It was quite good. There was development and a sort of slow seduction that was nice to read. And then it explodes into melodrama.
The beginning is so blatantly info-dump I almost didn't quite know what to say.
"Holy" is not the same as "holey." I suppose it's possible that Dan has divinely blessed ripped jeans, though.
I'm pretty sure the author said "human" when she actually meant "shifter" when referring to Rebecca. Either that or the following reply is extremely poorly phrased.
After about the half-way point, relationship development is told in summary. The actual "mating moment" isn't explicitly written, which made it seem a bit anticlimactic. Kind of like porn that omitted the "money shot."
We get the aftermath and when Dan realizes, but that's, following the porn analogy, like it cutting out right before the orgasms, then coming back in when they're still basking in afterglow or whatever. I dunno. It prolly wasn't a good analogy to begin with *shrug
The other characters operate as if they know Blythe's backstory. It's weird because the reader doesn't even really know Blythe's backstory by that point.
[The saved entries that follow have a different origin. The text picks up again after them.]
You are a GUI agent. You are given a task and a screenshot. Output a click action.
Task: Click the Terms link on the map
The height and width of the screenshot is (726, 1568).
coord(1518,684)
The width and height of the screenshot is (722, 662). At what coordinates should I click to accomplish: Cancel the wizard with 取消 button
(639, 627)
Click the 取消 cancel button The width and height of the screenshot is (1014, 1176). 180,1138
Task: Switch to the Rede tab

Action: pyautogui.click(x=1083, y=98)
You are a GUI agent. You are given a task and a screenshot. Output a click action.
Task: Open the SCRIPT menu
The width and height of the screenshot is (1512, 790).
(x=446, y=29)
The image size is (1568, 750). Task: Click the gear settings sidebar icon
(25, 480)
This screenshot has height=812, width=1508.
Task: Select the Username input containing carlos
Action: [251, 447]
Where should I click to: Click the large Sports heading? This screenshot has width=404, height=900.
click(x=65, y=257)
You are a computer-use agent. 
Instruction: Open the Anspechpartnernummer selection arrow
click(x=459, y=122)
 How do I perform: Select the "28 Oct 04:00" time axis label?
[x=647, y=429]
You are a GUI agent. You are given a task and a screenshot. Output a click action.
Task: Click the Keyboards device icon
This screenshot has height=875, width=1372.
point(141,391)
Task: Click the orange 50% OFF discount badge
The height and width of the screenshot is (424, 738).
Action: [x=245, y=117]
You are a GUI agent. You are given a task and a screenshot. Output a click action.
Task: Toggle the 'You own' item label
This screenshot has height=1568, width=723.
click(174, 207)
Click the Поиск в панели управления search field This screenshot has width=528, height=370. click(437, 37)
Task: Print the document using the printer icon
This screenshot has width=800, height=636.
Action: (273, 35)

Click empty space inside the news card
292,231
It's eluded to and the reader can make assumptions as to what happened, but it's never actually explicitly stated, I don't think.
Either way, the shifters shouldn't be acting as if they know.
It gets especially melodramatic after about the 3/4 point.
La-dee-dah, random bullshit that makes very little sense, blah, blah, blah, random sex.
In between, many, many time skips.
The last quarter or so - the parts that weren't rife with melodrama - were half-formed, badly-formed caricature of a story, which makes me sad. It's like the author ran out of time to write the story and just included her outline as the last part of the story.
There was something mentioned in the final scene that seemed random and inexplicable. I even flipped through the ending again in hopes that it was something mentioned in passing before that would explain the allusion, to no avail. I can think of a possible explanation, but it's tenuous at best. The author throws out points, but doesn't bother connect them. There were other tidbits that seemed like plot bunnies and/or random plot brainstorms, but which also weren't developed or tied into anything.